Vou direto ao ponto: no momento, estou assistindo a Brasil x Noruega, jogo da Copa de futebol feminino, pela TV com meu pai. O Brasil ganhava de 1 x 0 no primeiro tempo. Aproveitei o intervalo para tirar a mesa do almoço e, por isso, me ausentei da sala. Nesse ínterim, ouvi algo como “8 a zero”, acho que do comentarista da Bandeirantes. Papai me disse que havia acabado de ouvir o comentário que, no quesito beleza, a Noruega dava de uns 8 a zero no Brasil.
Qual o objetivo de tal comentário? Num momento em que o Brasil estava à frente (e iria marcar mais dois gols com menos de três minutos do segundo tempo), não sei porque enfatizar a suposta beleza do time adversário em vez de enaltecer o futebol das nossas meninas, craques que, ao contrário dos monstrinhos masculinos que ganham fortunas e adoram uma esbórnia, recebem muito menos do que merecem e não têm um décimo da visibilidade dos seus colegas.

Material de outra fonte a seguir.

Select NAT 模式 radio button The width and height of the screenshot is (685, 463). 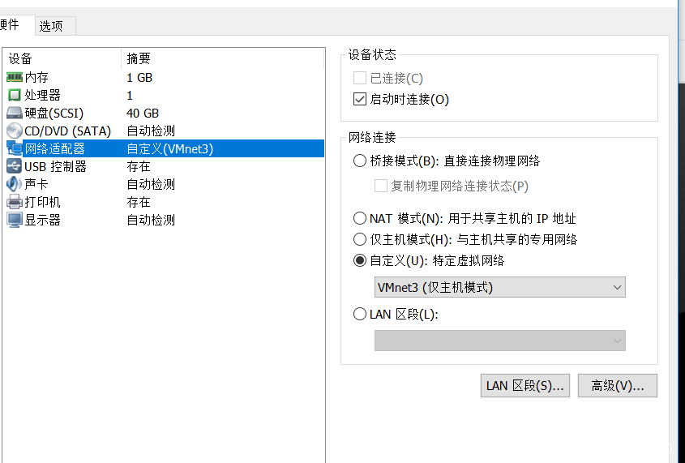pyautogui.click(x=361, y=218)
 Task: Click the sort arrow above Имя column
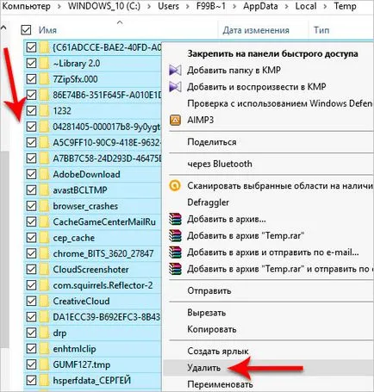tap(120, 22)
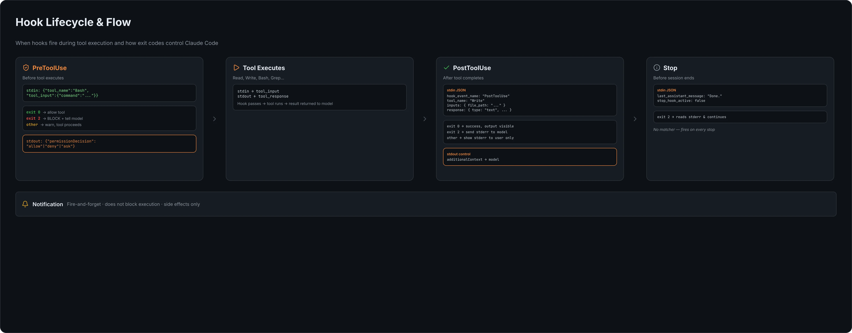Click the Tool Executes play triangle icon
The image size is (852, 333).
236,68
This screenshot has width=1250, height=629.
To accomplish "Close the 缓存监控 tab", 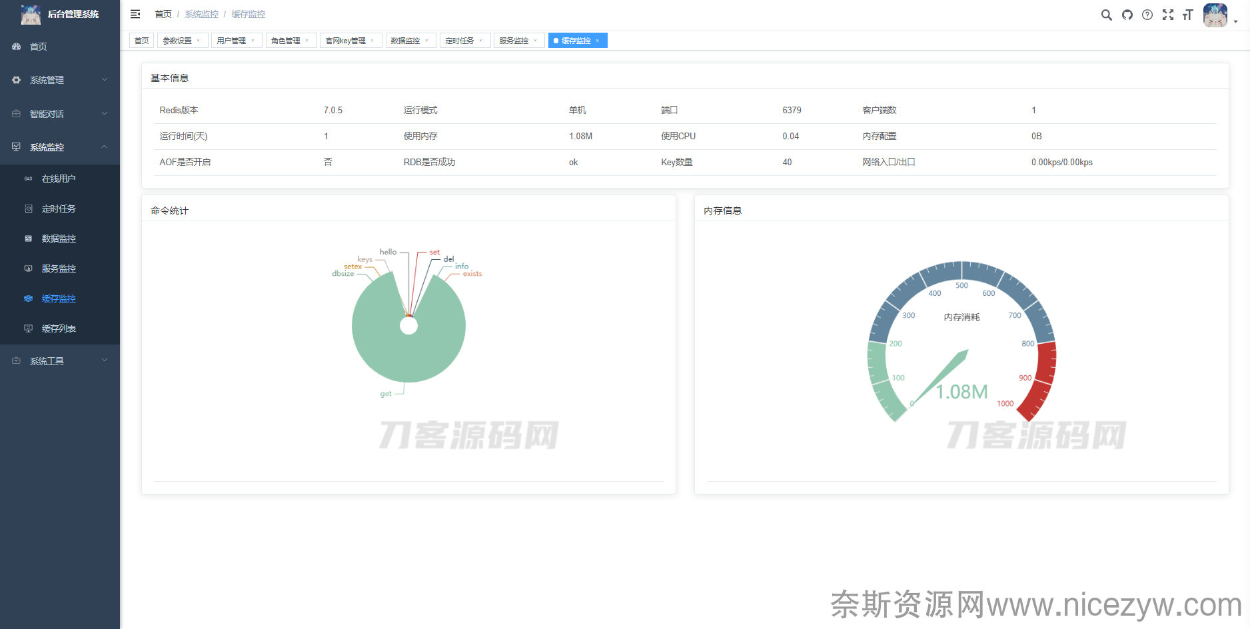I will (598, 41).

Por que fazer tal comentário, que nada tem a ver com a bola no pé? É difícil não associá-lo ao fato que o nosso é um time de mestiças na sua maioria, enquanto que o norueguês é, em sua maioria, muito louro. Estaria o comentarista aludindo às idéias de que basta ser loura para ser bonita ou, pior, que preto só é bonito quando chega atrasado ao trabalho e o chefe diz, “Bonito…!”, como reza aquela piada pré-1995? Enfim, por que o comentarista achou que a sua preferência estética interessava a alguém? Sim, pois ele tem direito a preferir qualquer tipo físico, mas não a difundi-lo em cadeia nacional fora de contexto.
Como retrucou o Papai, o comentarista agiu mal. E eu complemento: que o comentarista restrinja sua posição a assuntos concernentes a futebol. Pelo que me consta, ele não é jurado de concurso de beleza; pois que ponha a língua no saco.